The Denver Guardian fake news dude is still defending his lies

3 min. read
Jestin Coler. (Full Frontal with Samantha Bee)

As you may know, people are willfully ignorant in how they read the news, and a bunch of unscrupulous hucksters have decided to take advantage of that by feeding false and inflammatory "news" into the internet.

One such person is Jestin Coler, who admits he created the disreputable and apparently (hopefully) defunct "Denver Guardian," which spawned one of the most popular fake news items of the year. Now he gets the honor of being lightly flamed on Full Frontal with Samantha Bee, which I'm sure was just an awful experience for someone who profits from attention.

Coler earlier was tracked down and interviewed by NPR. He said he was a Hillary voter making up to $30,000 a month off his literal web of lies, which includes everything from WashingtonPost.com.co to National Report and even International Report.

Records in a dataset:
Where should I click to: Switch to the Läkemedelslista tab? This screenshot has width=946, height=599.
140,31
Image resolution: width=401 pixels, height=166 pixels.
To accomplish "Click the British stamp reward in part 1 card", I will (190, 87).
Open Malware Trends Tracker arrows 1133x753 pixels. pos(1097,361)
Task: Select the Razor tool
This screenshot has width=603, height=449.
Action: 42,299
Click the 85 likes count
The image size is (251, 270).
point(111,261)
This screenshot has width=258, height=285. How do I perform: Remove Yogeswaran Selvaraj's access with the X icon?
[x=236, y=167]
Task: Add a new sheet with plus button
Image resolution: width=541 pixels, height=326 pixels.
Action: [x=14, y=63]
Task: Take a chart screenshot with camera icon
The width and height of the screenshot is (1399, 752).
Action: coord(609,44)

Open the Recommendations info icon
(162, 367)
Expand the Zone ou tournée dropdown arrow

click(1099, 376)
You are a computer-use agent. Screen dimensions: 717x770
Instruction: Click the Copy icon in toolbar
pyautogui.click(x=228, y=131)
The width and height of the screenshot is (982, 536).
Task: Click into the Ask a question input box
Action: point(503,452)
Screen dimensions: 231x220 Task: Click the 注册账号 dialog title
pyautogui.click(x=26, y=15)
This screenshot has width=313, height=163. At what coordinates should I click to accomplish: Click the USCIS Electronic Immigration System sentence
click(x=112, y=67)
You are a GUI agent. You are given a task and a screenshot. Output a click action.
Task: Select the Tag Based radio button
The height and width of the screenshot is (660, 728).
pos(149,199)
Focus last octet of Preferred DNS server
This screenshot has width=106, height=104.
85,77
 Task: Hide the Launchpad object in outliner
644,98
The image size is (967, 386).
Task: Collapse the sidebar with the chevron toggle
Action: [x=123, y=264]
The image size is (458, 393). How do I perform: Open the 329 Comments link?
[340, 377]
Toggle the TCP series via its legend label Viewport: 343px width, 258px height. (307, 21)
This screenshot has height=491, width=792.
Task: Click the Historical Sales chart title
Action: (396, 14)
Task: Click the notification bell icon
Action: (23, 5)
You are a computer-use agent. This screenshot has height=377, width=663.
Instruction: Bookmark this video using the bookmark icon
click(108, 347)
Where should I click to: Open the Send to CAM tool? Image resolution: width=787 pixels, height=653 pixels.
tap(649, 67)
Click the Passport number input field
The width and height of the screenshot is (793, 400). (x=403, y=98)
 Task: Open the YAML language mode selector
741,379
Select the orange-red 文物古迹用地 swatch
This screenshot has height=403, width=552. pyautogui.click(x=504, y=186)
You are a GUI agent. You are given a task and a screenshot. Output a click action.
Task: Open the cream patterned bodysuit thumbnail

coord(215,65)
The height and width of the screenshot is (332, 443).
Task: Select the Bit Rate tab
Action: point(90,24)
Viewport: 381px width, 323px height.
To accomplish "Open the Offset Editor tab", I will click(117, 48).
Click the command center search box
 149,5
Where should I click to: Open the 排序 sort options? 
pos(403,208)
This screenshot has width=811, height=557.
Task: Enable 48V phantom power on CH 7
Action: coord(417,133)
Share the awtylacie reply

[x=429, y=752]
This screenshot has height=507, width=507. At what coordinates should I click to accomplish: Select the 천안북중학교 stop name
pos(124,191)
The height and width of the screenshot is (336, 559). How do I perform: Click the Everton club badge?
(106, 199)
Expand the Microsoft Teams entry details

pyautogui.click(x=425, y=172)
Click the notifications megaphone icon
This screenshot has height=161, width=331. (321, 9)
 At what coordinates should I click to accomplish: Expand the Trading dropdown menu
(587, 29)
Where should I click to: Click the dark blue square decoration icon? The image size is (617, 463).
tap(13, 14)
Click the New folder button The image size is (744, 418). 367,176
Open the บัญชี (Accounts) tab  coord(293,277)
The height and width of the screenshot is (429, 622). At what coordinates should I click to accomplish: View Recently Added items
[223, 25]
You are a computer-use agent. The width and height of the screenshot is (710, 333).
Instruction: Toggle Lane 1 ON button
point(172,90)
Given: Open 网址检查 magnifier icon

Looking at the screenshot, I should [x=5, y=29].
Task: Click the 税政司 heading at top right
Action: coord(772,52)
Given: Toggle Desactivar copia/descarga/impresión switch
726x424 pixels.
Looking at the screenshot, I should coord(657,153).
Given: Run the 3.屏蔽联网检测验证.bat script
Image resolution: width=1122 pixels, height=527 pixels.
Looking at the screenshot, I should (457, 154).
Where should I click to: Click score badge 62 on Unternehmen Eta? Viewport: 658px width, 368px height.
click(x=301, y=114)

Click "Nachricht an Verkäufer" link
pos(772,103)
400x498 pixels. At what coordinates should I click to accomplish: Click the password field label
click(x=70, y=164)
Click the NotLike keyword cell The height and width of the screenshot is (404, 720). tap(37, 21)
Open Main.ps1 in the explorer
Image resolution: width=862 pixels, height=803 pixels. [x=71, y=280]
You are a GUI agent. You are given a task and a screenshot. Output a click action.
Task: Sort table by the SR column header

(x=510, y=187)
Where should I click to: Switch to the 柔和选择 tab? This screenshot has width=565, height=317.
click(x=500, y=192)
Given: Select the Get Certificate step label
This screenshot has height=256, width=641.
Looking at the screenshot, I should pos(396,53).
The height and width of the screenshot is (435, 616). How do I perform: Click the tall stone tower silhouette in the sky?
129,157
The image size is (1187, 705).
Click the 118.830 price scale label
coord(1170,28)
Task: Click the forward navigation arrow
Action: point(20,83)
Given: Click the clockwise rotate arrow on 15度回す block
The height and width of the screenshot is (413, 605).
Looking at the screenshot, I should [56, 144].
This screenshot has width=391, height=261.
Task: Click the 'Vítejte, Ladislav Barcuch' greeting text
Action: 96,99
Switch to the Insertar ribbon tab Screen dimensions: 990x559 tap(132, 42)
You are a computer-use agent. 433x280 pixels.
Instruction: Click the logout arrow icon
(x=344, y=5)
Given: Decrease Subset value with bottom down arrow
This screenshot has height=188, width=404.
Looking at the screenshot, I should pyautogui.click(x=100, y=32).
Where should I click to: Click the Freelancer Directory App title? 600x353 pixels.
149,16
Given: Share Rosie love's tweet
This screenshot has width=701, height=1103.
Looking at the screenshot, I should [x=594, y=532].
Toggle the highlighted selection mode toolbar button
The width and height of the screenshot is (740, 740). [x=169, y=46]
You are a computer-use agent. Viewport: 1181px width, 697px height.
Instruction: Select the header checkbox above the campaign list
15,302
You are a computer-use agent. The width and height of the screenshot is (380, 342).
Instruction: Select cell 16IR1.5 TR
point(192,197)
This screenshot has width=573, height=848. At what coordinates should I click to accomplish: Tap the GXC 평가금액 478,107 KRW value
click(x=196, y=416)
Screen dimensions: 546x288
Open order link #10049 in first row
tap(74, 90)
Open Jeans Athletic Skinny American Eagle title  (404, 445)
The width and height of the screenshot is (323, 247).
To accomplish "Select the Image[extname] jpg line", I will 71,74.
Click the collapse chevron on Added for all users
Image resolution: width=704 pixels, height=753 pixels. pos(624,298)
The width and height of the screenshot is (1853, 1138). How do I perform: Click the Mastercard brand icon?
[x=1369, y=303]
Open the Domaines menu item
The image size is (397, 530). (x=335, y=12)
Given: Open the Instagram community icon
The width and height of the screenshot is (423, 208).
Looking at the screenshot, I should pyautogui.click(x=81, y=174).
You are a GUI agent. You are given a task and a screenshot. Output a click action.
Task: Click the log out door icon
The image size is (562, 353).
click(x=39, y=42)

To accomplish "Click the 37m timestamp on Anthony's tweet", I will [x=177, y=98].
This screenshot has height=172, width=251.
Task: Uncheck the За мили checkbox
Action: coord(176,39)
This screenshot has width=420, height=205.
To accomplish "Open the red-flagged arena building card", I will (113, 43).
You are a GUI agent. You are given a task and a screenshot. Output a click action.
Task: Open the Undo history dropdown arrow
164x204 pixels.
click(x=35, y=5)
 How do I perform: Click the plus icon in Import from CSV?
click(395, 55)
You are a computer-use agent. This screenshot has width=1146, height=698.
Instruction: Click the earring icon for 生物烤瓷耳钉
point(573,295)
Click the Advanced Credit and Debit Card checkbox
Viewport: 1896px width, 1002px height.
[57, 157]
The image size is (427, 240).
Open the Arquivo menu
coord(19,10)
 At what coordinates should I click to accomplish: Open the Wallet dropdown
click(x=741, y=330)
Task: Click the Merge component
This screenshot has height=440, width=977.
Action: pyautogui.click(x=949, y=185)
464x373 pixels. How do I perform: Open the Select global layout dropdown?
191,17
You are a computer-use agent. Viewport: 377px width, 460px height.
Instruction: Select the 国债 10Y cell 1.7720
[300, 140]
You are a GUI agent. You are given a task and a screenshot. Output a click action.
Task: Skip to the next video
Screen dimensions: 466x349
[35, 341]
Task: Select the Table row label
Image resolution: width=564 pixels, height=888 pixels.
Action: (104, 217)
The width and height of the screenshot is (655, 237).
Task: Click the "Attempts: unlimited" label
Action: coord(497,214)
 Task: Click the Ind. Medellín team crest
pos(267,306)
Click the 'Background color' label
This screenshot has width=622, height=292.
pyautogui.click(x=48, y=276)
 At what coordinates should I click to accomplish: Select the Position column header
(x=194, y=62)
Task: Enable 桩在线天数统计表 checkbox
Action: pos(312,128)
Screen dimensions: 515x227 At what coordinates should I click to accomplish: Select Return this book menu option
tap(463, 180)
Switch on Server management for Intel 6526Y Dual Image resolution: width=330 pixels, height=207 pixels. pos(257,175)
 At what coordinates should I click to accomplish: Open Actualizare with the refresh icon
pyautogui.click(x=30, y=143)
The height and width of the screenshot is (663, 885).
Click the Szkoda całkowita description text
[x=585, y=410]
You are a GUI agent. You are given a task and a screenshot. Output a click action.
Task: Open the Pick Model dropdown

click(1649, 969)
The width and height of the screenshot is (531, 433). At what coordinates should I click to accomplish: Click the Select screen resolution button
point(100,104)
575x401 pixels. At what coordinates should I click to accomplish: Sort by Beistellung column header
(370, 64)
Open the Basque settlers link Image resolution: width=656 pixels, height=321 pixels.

What the task asks: Update the article about the Denver Guardian by giving everything from "Coler earlier was" down to "and even International Report." again, with "NPR" changed to "National Public Radio". The lines above are not needed for the work on the article.

Completed task:
Coler earlier was tracked down and interviewed by National Public Radio. He said he was a Hillary voter making up to $30,000 a month off his literal web of lies, which includes everything from WashingtonPost.com.co to National Report and even International Report.